Bring the World to Your Classroom
There were so many “ooohs” and “ah-has” as I read this book! I definitely recommend it for all social studies teachers or teachers that want to get the most out of Google’s Geo Tools. I know my students will benefit from me reading this book, which is the most important thing when reading any professional development book!
When I saw Bring the World to Your Classroom by Kelly Kermode and Kim Randall mentioned on my Twitter feed I knew I had to order it. I was so excited the day it arrived. I quickly cracked it open and dug in with my Google Keep handy to take plenty of notes. Kelly and Kim didn’t disappoint. This book made me realize that, even though I was aware of many of Google’s geography tools, I was not familiar with all of the features that were available on each platform. These Google Geo tools like Google My Maps, Google Tour Builder, Google Earth and so many more allow students to explore the world, create, and collaborate. In addition to the deep dives into the many facets of Google Geo tools, the book is loaded with ideas for how to use these tools with your students. Additionally, it contains a multitude of useful links to explore and use to engage your students.
I learned so much from this book: how to customize icons on Google My Maps and Google Tour Builder; how to export My Maps to a KML file to be used in Google Earth; and how to stylize the way markers appear on maps as well as in the layers of My Maps. I became aware that you can navigate through time on Google Street View to earlier images. I also found out about Story Spheres and how students can create their own.

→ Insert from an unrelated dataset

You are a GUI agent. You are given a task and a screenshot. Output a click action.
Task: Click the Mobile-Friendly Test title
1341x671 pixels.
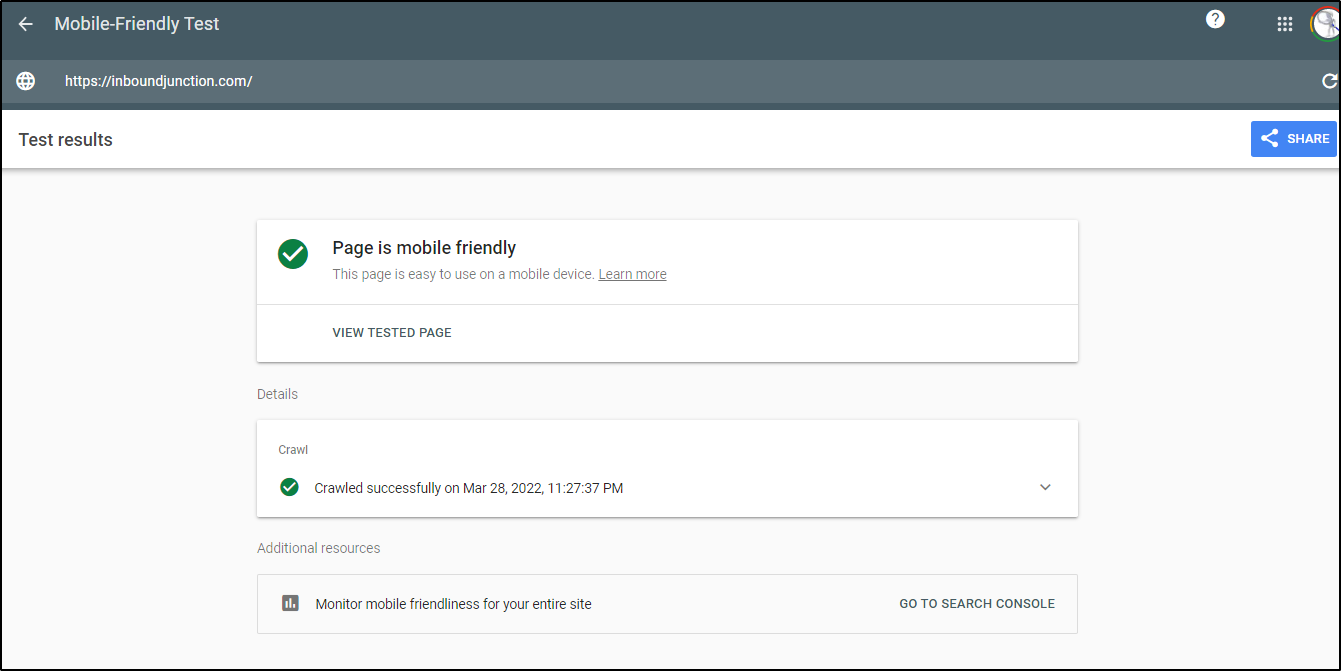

Some of the many suggestions included in the book were to have students create screencasts of their Street View explorations. The links for the student screencasts can then be added to Google My Maps or tours on Google Tour Builder. I also loved the idea of having students explore Google Earth and fill out an AEIOU chart (A=adjective, E=Emotion, I=interesting, O=Oh? Surprised by ___, and U=Um I still have a question about). I plan on using this idea this week!
The book also provided me with countless new links and resources to explore such as my favorite geteach.com by Josh Williams. This website allows you to compare data side by side on 2 maps. It is an amazing resource for any social studies teacher and one that you all have to check out!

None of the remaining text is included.